Qantas staff fighting the airline’s vaccine mandate in Federal Court will not be protected from losing their jobs while the case is being heard, a judge ruled.
A group of 24 Qantas Group employees filed legal action against Qantas in the Federal Court on Friday and applied for an urgent interim injunction to prevent Qantas from enforcing the policy until a ruling has been determined.
The group, which includes pilots and engineers from both Qantas and Jetstar, have claimed that the mandate violates the Fair Work Act and privacy laws.
It comes after Qantas in August announced that all frontline staff across the group, including pilots, cabin crew and ground services workers would be required to be fully vaccinated against COVID-19 by 15 November, or face dismissal.
Three of the 24 workers have already been let go from the company, while a further two are taking leave without pay. The remaining 19 have been stood down and are having their employment reviewed.
After lodging their class action case with the Federal Court, the unvaccinated workers also applied for an urgent interim injunction to prevent Qantas from enforcing disciplinary action under the policy, allowing them to keep their jobs throughout the legal proceedings.

* Questions:
1. Summarize the news report on the Qantas vaccine mandate court case in two sentences.
2. Carry on the news report on the Qantas vaccine mandate court case from the point where it stops.

* Data segment:

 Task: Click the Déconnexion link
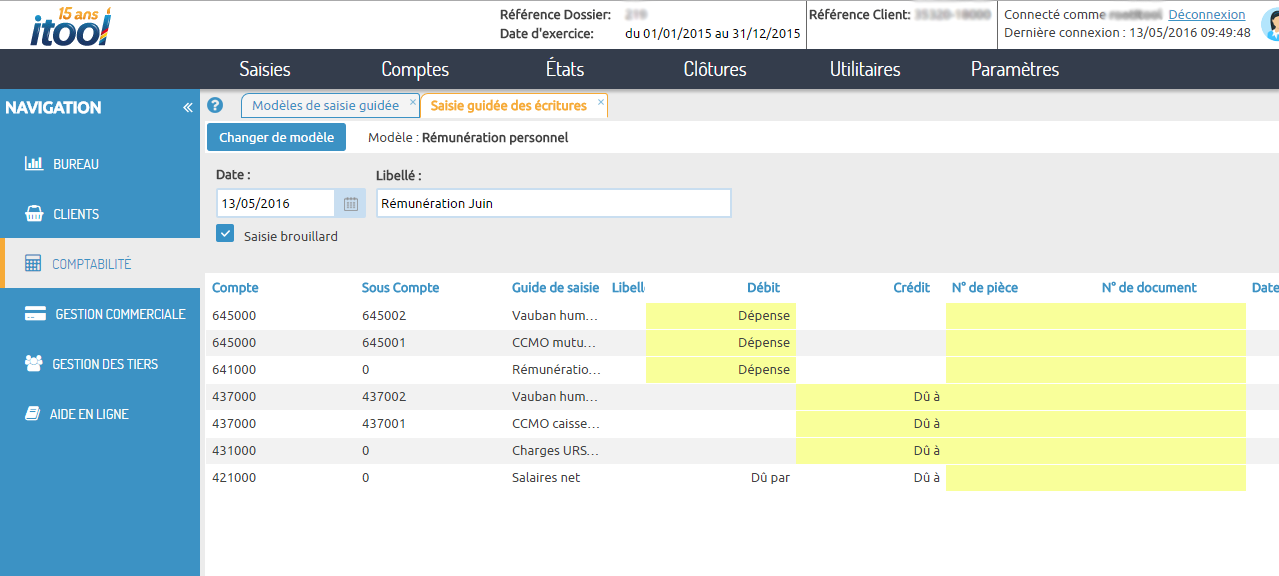pyautogui.click(x=1208, y=14)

* Responses to the exercise:
1. A group of 24 Qantas and Jetstar employees, including pilots and engineers, has taken Qantas to the Federal Court, claiming that its requirement for frontline staff to be fully vaccinated against COVID-19 by 15 November violates the Fair Work Act and privacy laws. The workers sought an urgent interim injunction to stop Qantas from enforcing the policy during the proceedings, but a judge ruled that they will not be protected from losing their jobs while the case is heard.

2.
At an interlocutory hearing on Monday, the class action’s solicitor Rob Grealy argued that Qantas had “failed to undertake sufficient investigation into the safety of the available vaccines” before implementing the company-wide mandate.
“We also say the requirement that employees provide copies of the vaccination certificate to be uploaded to a database is a breach of the Privacy Act,” Grealy argued.
However, when pressed on his claims that the COVID vaccines are unsafe, Grealy was unable to produce supporting evidence.
Justice Kylie Downes replied that the claim made was “based on his assessment … There’s no evidence before me from an expert saying this.
“It’s your opinion, and you’re a solicitor.”
The court also heard the unvaccinated workers argue that overall, government public health orders were not lawful, due to being “inconsistent with other legislation which takes precedence”.
However, the group were “unable to identify with precision the other legislation” they were referring to.
Meanwhile, lawyers representing the Qantas Group believed the class action is a “challenge that would fail” but did not oppose the application to delay further dismissals until after the court proceedings had been completed.
The court heard that Qantas undergoes a six-stage process with staff that have chosen not to get the vaccine, with termination being the last option.
Ultimately, Justice Downes dismissed the application, due to insufficient evidence that the workers would suffer harm if the immediate injunctions weren’t granted.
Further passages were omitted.